BRIEF. Write the records below out in full, character for character, with no pictures.

EXERCISE INPUT.
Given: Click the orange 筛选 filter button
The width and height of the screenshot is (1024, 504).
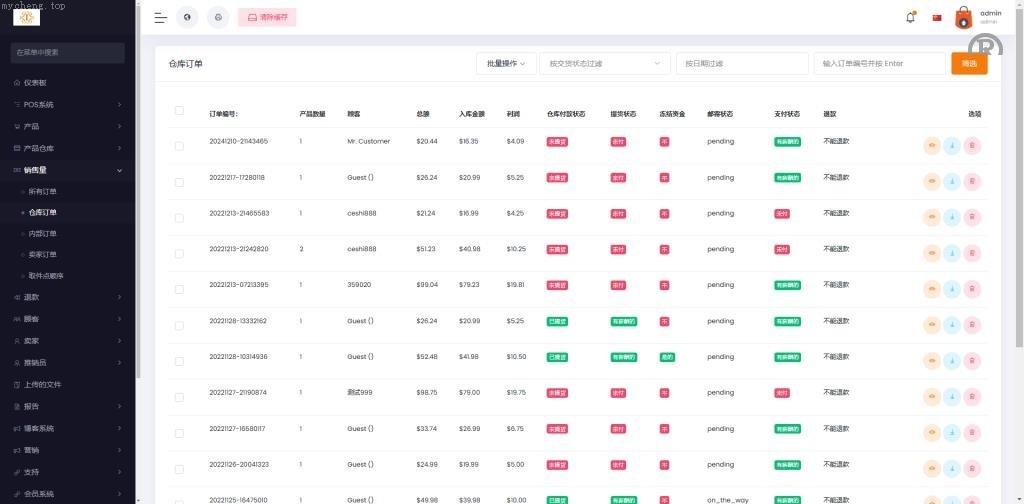Looking at the screenshot, I should [x=969, y=63].
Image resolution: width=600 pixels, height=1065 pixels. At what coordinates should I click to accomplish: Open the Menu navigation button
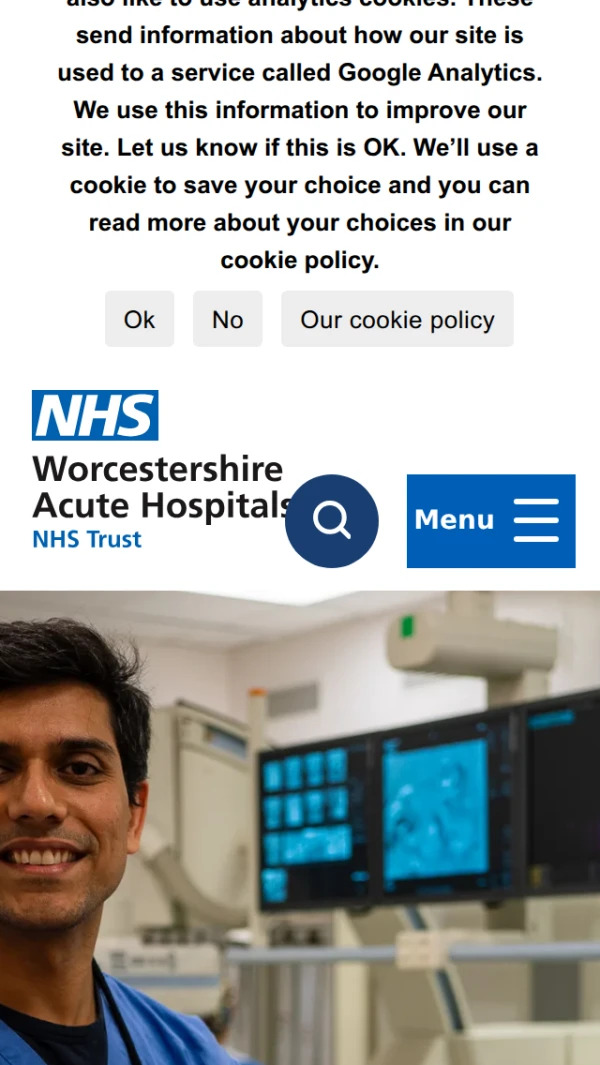(x=491, y=521)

RESPONSE FOR THIS EXERCISE.
Given: Click the orange 筛选 filter button
The width and height of the screenshot is (1024, 504).
Looking at the screenshot, I should [x=969, y=63].
Image resolution: width=600 pixels, height=1065 pixels. At what coordinates should I click to accomplish: Open the Menu navigation button
(x=491, y=521)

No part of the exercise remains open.